CMSI: What inspired you and the team at McKinney to create SPENT?
Jenny Nicholson: Our client, Urban Ministries of Durham, asked us to help people experience the journey of someone who stays in their shelter and goes through their transition programs. We realized there was an even more important journey to document: the one that ends with someone arriving at a homeless shelter. The drift in culture is always that poor people are looking for handouts, but if you work at a homeless services organization, you know that people only come to you for help after spending years struggling on their own and only after they’ve exhausted every other option. It’s easy to say “I’d never be homeless because I make good choices” when you haven’t actually experienced the slow, agonizing struggle to keep your head above water.
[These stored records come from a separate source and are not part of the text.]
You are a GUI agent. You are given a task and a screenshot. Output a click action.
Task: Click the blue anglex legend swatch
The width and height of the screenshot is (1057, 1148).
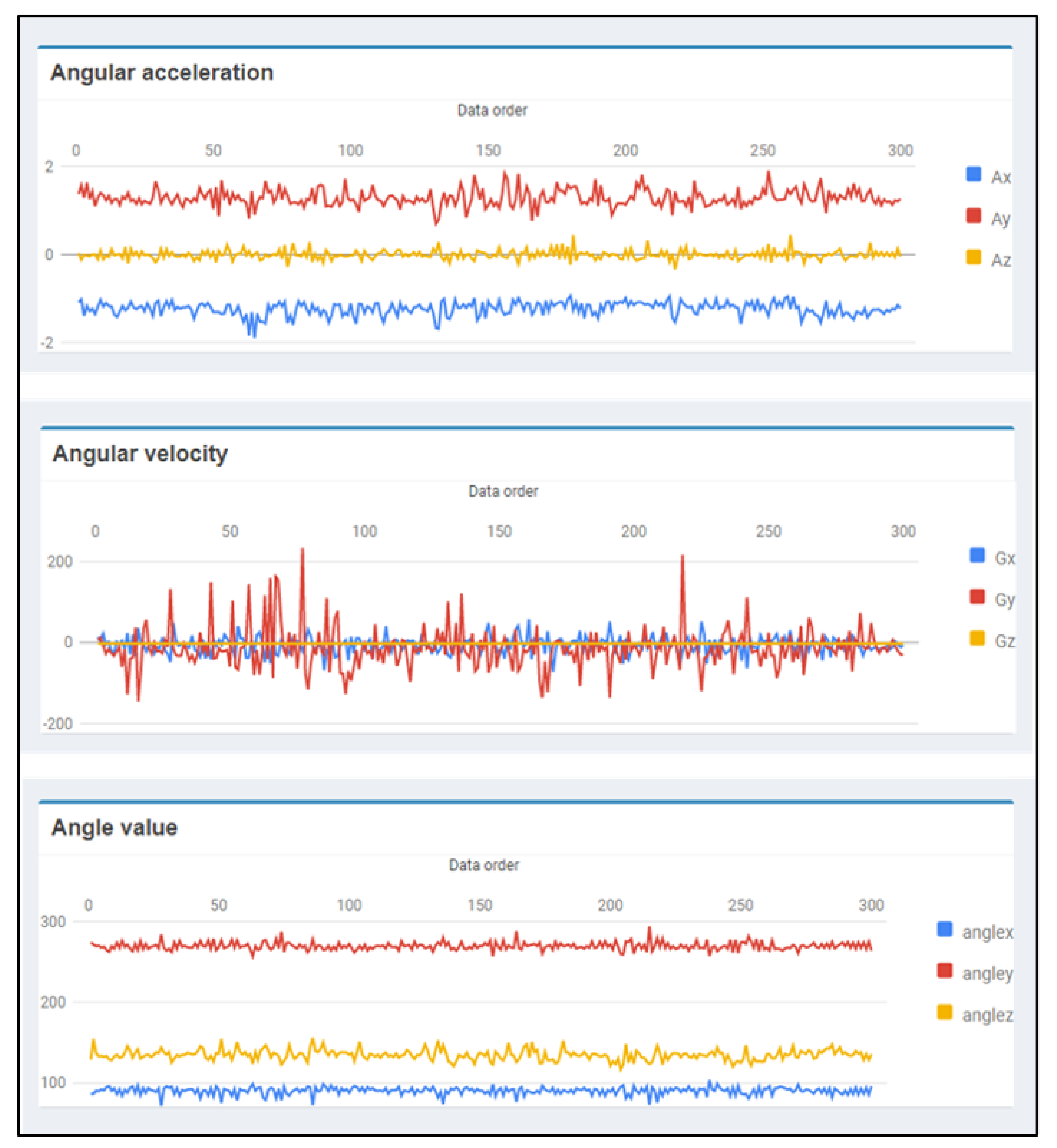pos(945,929)
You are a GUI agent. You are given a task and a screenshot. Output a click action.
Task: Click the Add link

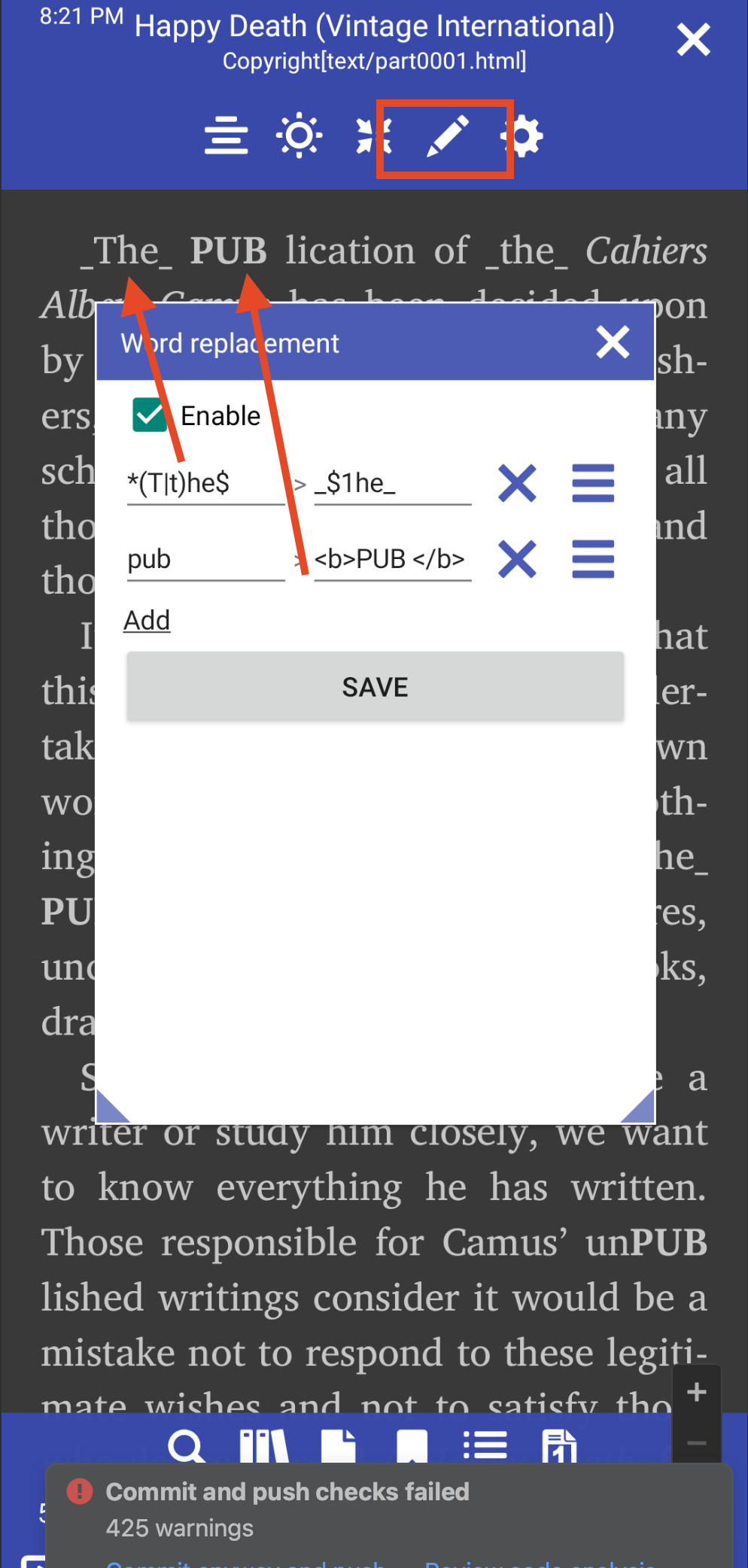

We wanted to make people understand that being poor isn’t an easy road to a handout, but is actually a grinding, exhausting, soul-wearying process of constantly taking one step forward, only to be knocked two steps back.
CMSI: Why did you choose an online game to tell this story? What do you feel this medium offered you as a storyteller?
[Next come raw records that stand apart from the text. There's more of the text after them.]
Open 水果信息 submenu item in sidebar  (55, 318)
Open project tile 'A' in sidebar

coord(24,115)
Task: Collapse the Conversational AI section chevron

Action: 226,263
Jenny Nicholson: Our main goal in creating SPENT was to erase the distance between “us” and “them.” Too many attempts to increase empathy for people living in poverty use pity as a device. “Feel sorry for these people. You have so much. They have so little.” That’s what the usual message is. The problem with this kind of message is that it allows people living comfortably to feel a tiny bit superior, to believe that there’s a fundamental difference between them and someone struggling to make ends meet. People often say “I’d do anything: work at McDonalds, clean houses, get rid of my car, whatever it took. I’d never get to that point.” So we decided to give them a chance to prove it.
We chose a game structure because we wanted to offer up a true challenge: “Think you’d never end up at a shelter? Prove it.” Then we simply offered up scenarios faced on a daily basis by people living on the edge of homelessness. Play this game and you quickly realize that being poor means, while you would like to make “good” choices, you’re often in a situation where you simply can’t afford to. For example, no parent would ever want to leave a sick child home alone. But not every parent has the luxury of paid leave or the ability to absorb a lost day of wages.
We paired these challenges with a simple, text-driven interface to make the whole thing feel intensely personal. When faced with a challenge that forces you to choose whether to treat an ill pet or let it slowly die, a player isn’t looking at an image of some imaginary pet. Instead, they’re thinking of their own pet. When they must choose buying food over sending their child on a field trip, it’s their own kid they are imagining sitting in the school office, left behind while everyone else in the classroom is gone. Giving the player the power to make decisions and letting them provide their own mental images made the experience so much more powerful than any traditional narrative could be.